Buffalo City mayor Princess Faku can’t honour a promise to take control of sports facilities that were built for millions, and would instead see them vandalised and falling to ruin. eThekwini mayor Mxolisi Kaunda has blamed the infrastructural decay of Durban on migrants from the Eastern Cape — despite evidence to the contrary — throwing in a dash of xenophobia for the hell of it. So much for responsive government.

If there was ever a sign of the scale of local government collapse it is this: all these stories were published in a single day — Friday March 8.

Failing democracy

In last year’s state of the nation address, President Cyril Ramaphosa noted that 163 of 257 municipalities are “dysfunctional or in distress due to poor governance, ineffective and sometimes corrupt financial and administrative management and poor service delivery”. A circular argument if ever there was one.

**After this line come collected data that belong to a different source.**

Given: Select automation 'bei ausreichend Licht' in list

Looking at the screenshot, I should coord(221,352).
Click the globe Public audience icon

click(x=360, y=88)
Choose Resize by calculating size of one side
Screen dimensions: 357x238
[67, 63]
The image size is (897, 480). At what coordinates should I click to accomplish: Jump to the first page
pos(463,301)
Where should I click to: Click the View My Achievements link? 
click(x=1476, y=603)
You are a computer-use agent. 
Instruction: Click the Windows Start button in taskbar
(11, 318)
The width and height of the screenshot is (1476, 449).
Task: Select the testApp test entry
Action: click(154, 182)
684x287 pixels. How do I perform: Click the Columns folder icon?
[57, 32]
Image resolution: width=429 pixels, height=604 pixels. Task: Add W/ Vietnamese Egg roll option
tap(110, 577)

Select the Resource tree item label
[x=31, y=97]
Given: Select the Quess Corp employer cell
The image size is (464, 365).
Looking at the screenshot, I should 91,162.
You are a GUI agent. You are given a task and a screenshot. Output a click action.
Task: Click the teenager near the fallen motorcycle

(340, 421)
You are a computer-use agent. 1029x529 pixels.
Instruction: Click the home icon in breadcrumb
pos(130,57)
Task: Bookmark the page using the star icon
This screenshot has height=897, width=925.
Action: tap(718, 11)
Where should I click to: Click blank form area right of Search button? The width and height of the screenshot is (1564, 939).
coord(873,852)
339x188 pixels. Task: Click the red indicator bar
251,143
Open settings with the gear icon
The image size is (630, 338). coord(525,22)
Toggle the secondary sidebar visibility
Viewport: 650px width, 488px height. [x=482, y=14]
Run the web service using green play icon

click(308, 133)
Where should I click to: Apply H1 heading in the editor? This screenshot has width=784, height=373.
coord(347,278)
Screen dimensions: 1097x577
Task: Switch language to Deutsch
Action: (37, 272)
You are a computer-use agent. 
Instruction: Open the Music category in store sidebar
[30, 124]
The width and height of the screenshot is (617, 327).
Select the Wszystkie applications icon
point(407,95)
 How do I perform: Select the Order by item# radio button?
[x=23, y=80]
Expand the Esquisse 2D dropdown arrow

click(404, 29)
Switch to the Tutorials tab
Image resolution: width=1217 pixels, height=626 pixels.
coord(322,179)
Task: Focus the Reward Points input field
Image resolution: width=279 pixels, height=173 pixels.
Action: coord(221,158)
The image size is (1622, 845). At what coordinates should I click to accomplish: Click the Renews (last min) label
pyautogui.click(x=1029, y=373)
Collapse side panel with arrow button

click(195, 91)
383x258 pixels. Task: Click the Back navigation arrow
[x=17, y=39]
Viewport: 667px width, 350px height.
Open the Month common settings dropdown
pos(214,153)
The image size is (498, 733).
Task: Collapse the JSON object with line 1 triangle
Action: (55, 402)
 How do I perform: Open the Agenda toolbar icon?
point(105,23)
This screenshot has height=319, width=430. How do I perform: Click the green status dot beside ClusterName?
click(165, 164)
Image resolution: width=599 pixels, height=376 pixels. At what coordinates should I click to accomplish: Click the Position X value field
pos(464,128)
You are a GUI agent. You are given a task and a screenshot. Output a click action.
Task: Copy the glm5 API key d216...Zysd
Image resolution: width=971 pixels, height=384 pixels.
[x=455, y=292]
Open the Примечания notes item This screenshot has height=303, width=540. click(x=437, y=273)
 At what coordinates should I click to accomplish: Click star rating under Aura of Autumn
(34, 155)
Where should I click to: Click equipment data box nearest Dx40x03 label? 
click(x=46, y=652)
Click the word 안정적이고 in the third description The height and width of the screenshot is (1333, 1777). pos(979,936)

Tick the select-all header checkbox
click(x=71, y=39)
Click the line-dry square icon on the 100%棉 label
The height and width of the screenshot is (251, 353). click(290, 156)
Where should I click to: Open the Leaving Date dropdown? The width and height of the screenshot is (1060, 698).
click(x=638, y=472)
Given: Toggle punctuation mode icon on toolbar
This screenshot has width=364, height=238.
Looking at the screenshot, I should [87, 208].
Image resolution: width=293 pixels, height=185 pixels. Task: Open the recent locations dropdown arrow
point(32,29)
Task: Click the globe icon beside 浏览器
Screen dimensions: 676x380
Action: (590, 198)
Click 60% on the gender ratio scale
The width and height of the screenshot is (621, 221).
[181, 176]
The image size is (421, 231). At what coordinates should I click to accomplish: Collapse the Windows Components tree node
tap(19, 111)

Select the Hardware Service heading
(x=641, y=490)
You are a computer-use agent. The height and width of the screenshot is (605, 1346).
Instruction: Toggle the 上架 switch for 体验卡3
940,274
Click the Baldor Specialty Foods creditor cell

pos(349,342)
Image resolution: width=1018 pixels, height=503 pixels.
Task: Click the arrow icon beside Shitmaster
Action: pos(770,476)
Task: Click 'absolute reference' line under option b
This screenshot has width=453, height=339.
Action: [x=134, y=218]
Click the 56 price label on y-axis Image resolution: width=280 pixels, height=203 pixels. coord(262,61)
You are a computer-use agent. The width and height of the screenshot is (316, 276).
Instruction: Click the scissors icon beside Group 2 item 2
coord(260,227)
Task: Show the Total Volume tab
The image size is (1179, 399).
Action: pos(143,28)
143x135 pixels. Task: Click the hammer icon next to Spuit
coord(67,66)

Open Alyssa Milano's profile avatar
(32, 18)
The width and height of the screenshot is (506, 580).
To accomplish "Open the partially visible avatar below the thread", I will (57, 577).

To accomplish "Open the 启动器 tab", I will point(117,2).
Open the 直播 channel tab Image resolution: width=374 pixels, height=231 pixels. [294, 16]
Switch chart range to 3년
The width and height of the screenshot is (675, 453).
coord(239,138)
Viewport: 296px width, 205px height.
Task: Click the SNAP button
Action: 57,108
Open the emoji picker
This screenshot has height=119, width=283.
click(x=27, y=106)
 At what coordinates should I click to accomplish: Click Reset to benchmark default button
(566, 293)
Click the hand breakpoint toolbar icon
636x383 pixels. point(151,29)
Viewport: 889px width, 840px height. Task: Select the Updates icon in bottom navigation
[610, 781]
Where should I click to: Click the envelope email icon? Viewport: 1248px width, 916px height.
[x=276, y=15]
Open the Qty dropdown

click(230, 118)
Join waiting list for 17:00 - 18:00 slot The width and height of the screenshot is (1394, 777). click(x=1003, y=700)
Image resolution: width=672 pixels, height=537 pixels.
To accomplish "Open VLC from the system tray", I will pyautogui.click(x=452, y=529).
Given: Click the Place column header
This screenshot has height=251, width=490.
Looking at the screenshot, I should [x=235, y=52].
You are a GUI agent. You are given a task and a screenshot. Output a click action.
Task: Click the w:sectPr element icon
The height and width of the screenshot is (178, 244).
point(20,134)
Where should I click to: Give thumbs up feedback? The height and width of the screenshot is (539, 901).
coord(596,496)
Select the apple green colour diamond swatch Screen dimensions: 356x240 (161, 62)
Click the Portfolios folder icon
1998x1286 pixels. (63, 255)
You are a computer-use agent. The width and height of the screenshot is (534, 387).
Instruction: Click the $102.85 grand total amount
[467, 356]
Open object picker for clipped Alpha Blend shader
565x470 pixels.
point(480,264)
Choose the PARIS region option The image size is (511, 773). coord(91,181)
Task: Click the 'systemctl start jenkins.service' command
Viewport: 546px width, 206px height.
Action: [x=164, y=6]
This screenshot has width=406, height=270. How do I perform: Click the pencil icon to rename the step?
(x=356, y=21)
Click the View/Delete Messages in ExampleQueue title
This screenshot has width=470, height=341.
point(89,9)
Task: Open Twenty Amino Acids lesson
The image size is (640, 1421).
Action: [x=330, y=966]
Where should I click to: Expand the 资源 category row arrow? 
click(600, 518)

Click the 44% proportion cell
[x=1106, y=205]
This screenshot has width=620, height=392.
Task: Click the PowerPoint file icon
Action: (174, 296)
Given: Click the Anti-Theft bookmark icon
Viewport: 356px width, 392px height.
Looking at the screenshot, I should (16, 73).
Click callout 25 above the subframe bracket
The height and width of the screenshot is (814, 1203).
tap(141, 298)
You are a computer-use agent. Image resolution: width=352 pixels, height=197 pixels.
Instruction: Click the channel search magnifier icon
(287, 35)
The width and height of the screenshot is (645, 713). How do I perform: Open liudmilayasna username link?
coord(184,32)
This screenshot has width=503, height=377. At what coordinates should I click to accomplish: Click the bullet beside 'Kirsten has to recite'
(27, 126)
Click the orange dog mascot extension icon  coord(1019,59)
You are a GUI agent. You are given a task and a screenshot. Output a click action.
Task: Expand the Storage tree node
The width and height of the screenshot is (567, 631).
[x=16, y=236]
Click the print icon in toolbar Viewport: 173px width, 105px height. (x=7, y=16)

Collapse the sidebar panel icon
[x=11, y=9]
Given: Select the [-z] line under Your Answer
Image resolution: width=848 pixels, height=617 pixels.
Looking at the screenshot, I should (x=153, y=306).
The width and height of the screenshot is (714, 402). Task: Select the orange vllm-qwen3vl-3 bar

Deputy finance minister David Masondo. Picture: GALLO IMAGES/ZIYAAD DOUGLAS
Deputy finance minister David Masondo. Picture: GALLO IMAGES/ZIYAAD DOUGLAS

But the stories cited above each tick at least one of these boxes. And they all have one thing in common: poor and self-serving political leadership. Oh, and the fact that these leaders face no sanction from the majority party in their municipalities — the ANC on all counts.

It is, depressingly, no new phenomenon. In a 2021 piece on The Conversation Africa website, Steven Friedman quotes deputy finance minister David Masondo as saying: “We can change rules and regulations but as long as we don’t tackle the issue of political leadership at a local government level we will continue to have many of these problems.”

And yet nothing changes. There’s no sanction for the wanton squandering of public funds and the utter indifference shown to the people the municipalities are supposed to serve. Political parties (particularly the ANC, it seems) keep putting in place leaders fundamentally — criminally — ill-suited to positions of power.

As the front line of delivery, local government is virtually the only place where the electorate can engage directly with the structures of government. It’s here that voters most directly feel the effect of their rates at work. Or not. A self-serving elite that fails to meet the needs of voters creates a trust deficit, which in itself can subvert the democratic ideal as voters disengage from what they see as little more than farce.

It’s no surprise that voter turnout in municipal elections is lower than in national polls.

Whether it’s (another) R700,000 Merc, flouting the law, venality, negligence or blame-gaming, it is absolute disrespect for the electorate. The cost could not be higher; it’s not only service delivery that’s on the line — democracy itself is under threat.